A Moroccan-Dutch entrepreneur wants to open a sex shop in the Muslim holy city of Mecca to cater to Saudi couples that want to spice things up in the bedroom.
Abdelaziz Aouragh, the founder of a popular online sex shop El Asira, told an Arabic news channel that he was pursuing a partnership with Beate Uhse, the German sex toy manufacturer and would seek to open a store in Islam's holiest city.
But he said that the shop would not stock sex toys or pornographic DVDs, rather: "products that increase desire between men and women".
On the Asira website, Aouragh promotes candles, scents and massage oils as well as tablets that "enhance sexual experience".
"It is not true that Muslim women are seen only in the kitchen and seen only wearing the veil. We should also highlight love," he said.
He added that he hoped the business "would promote a positive image of how Muslims should treat women in general.'
Aouragh said that the store was fully Shariah-compliant and that he had consulted a Saudi Arabian cleric who was fully supportive of the plan.
Saudi Arabia is a deeply conservative country in which women are usually forbidden from driving and leaving the house without a male relative or husband.
But the country has thousands of lingerie shops which until recent years were staffed by men due to restrictions on employment for women.

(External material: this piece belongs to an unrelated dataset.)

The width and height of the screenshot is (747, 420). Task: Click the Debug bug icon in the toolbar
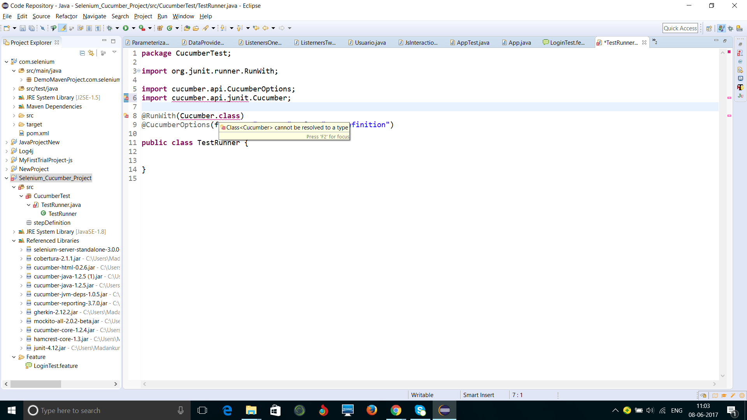(110, 28)
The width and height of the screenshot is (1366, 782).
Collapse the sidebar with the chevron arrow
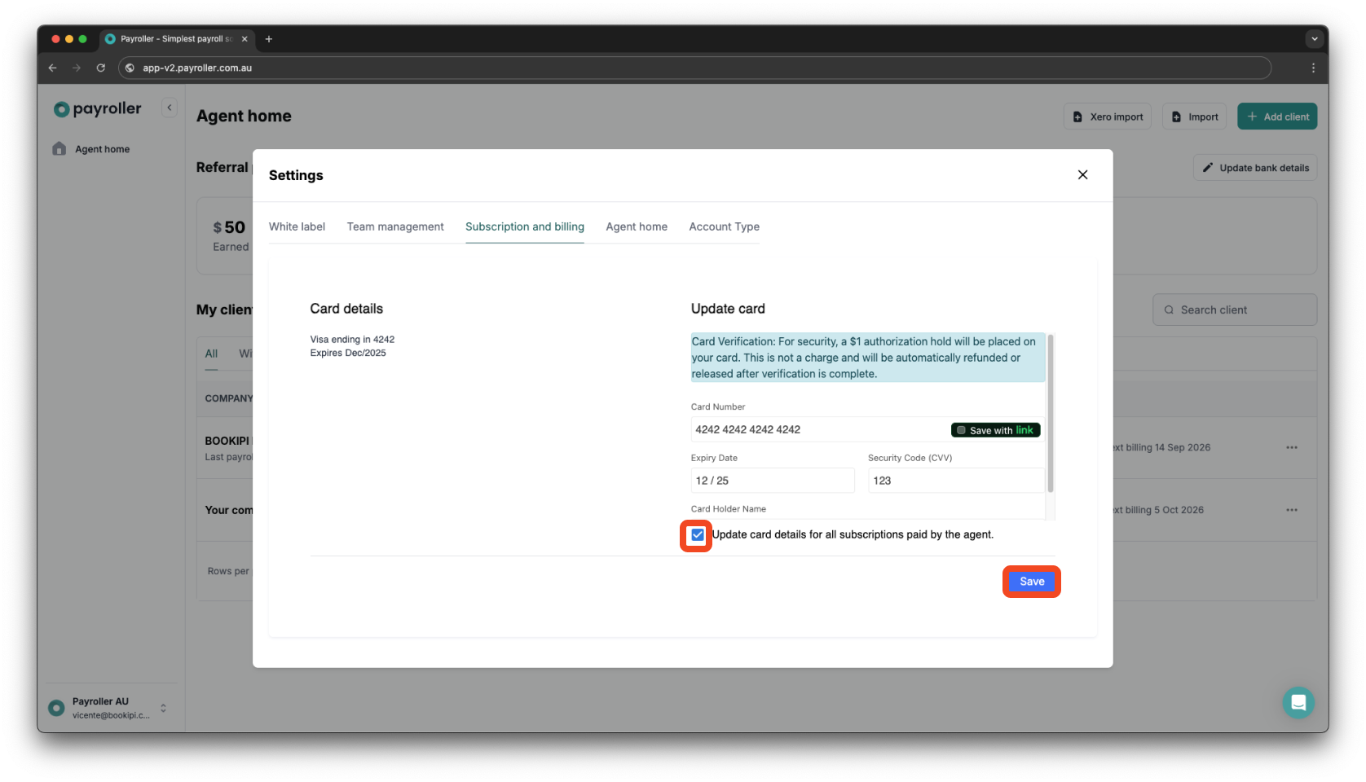pos(170,107)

King Abdullah, who died earlier this year, reversed the rule in 2012 and banned underwear shops from employing men.
In 2000, the Telegraph reported that Ann Summers, the sex shop and lingerie chain, had been granted permission to open 22 shops in the Middle East, including one in Mecca. The store was due to open in Mecca International Mall.
But erotic shops have not always fared well in the Middle East. In 2012, a sex shop that opened in Casablanca, Morocco, was shut down and its owner fined £700 and jailed for eight months.